The State Health Plan Board of Trustees voted yesterday to remove coverage of expensive weight loss drugs like Wegovy and Saxenda. Beginning April 1, nearly 25,000 state employees with existing prescriptions for these types of medications for weight loss will have to pay out of pocket, or stop taking the medicine.
People like Meghan Ray, who told the board that she's been diagnosed with a pseudotumor. That's a condition affecting the brain that doctors tell her could make her go blind if she doesn't maintain a certain body mass index.
"Even though I have a healthy diet and lifestyle, the Wegovy has made the biggest difference in maintaining my weight," she said during a public comment period near the beginning of the board of trustees meeting.
After the meeting, Ray said there's no way she can afford the $1,349 monthly list price, and will have to look at other medical options.
"No, I can't afford it. So we're going to look at surgery then," she said. "They're going to have to pay for surgery if that's going to be the case. My doctors will make that decision. It cannot take my vision. Simple as that. I'm not going to let it."
The State Health Plan had covered the medications with members paying just a $24.99 monthly co-pay. But that means the plan pays the rest, and financial projections show it could cost the plan $170 million dollars this year alone.
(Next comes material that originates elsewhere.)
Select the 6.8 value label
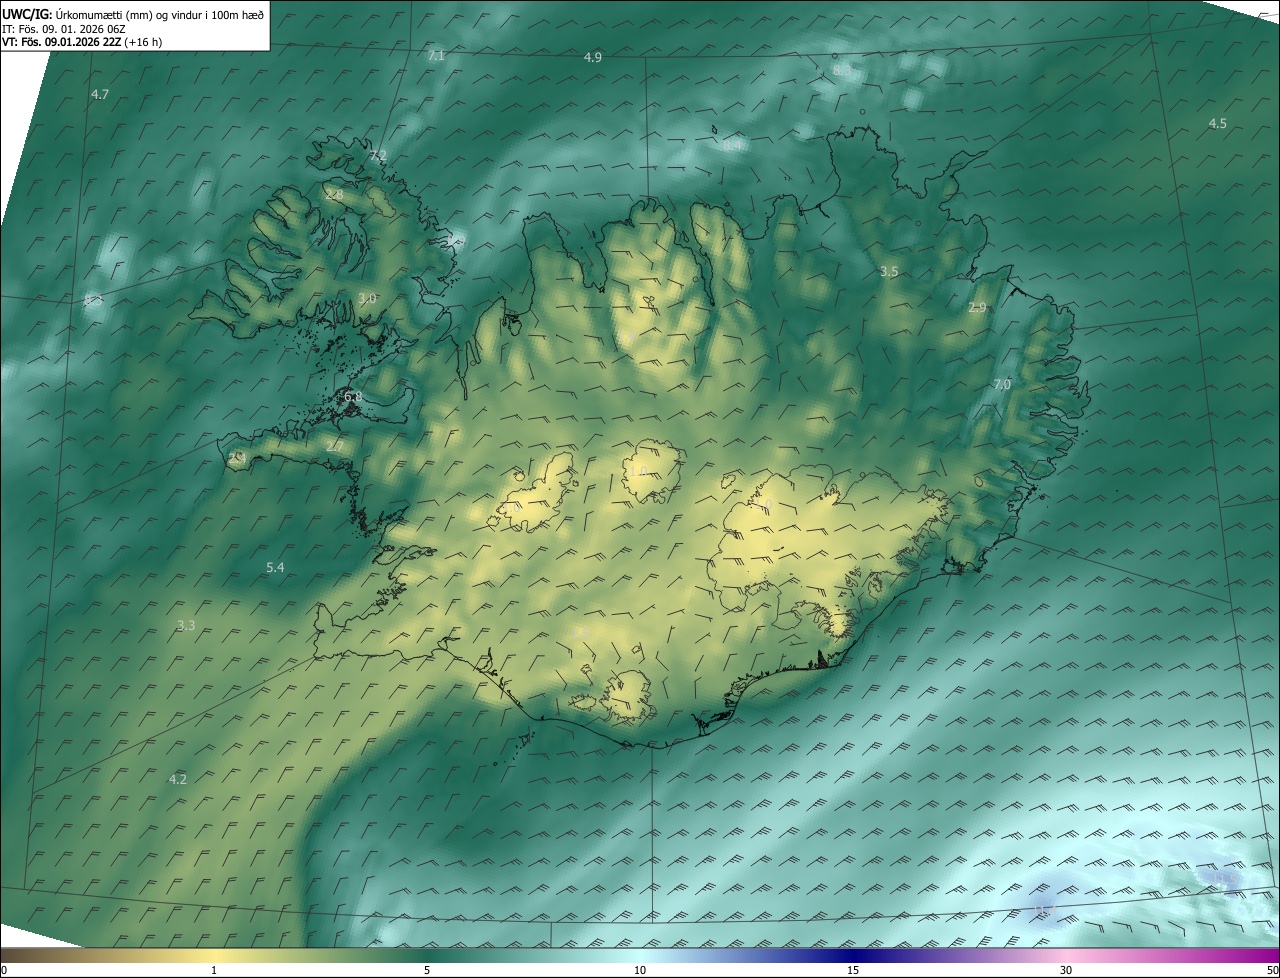1280x978 pixels. 353,397
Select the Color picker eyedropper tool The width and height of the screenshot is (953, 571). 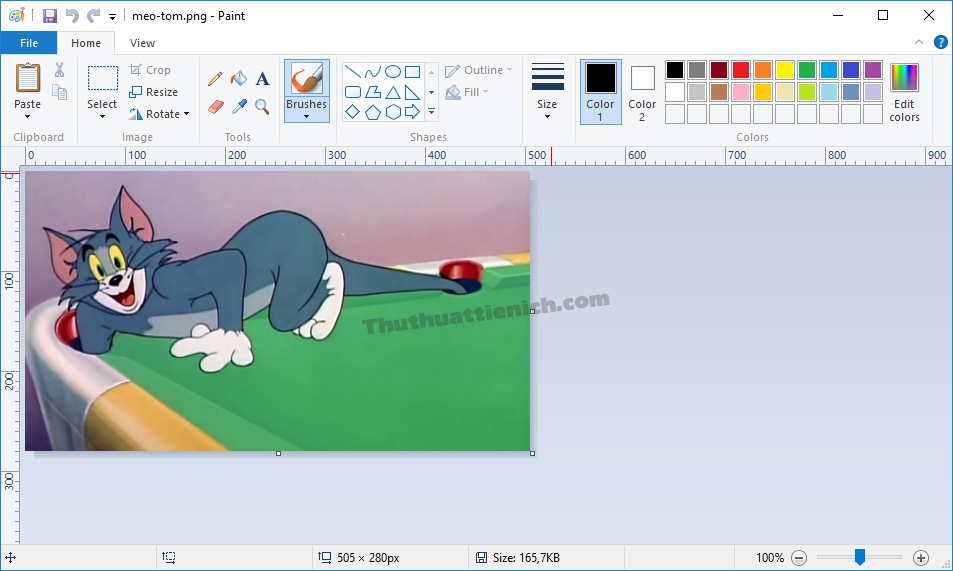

Phillip Blando represents CVS Caremark, the pharmacy benefits manager that North Carolina contracts with to buy medicine. He said Wegovy manufacturer Novo Nordisk should lower prices.
"The manufacturers need to stop dragging their feet and come to the table and work with us, and work with the state and get a deal in place that gives access to these drugs at an affordable price," he said.
The board agrees and says it wants to draw a line in the sand to stop paying so much. Members argued that yesterday's action puts them in a better negotiating position.
In response, Novo Nordisk called the board's decision "irresponsible" and that it would "continue to engage" with state health plan officials over cost concerns. "We urge Treasurer Dale R. Folwel and the NCSHP to reconsider this decision and put patients first, according to a company statement.
However, the board's vote was not unanimous. Board member Melanie Bush voted to maintain coverage. She says she agrees with the board members that say the high prices Novo Nordisk charges are unconscionable.
"But I also don't want that to mean that we're the ones that suffer," she said. "It is a positive for public health. It is scarily expensive right now, and absurd … but I don't feel like the state employees are the ones that need to pay that price (of losing coverage)."
Board members say they hope they can avert a coverage loss, if Novo Nordisk negotiates a lower price before coverage drops on April first. These medicines will still be covered for certain patients with type-2 diabetes.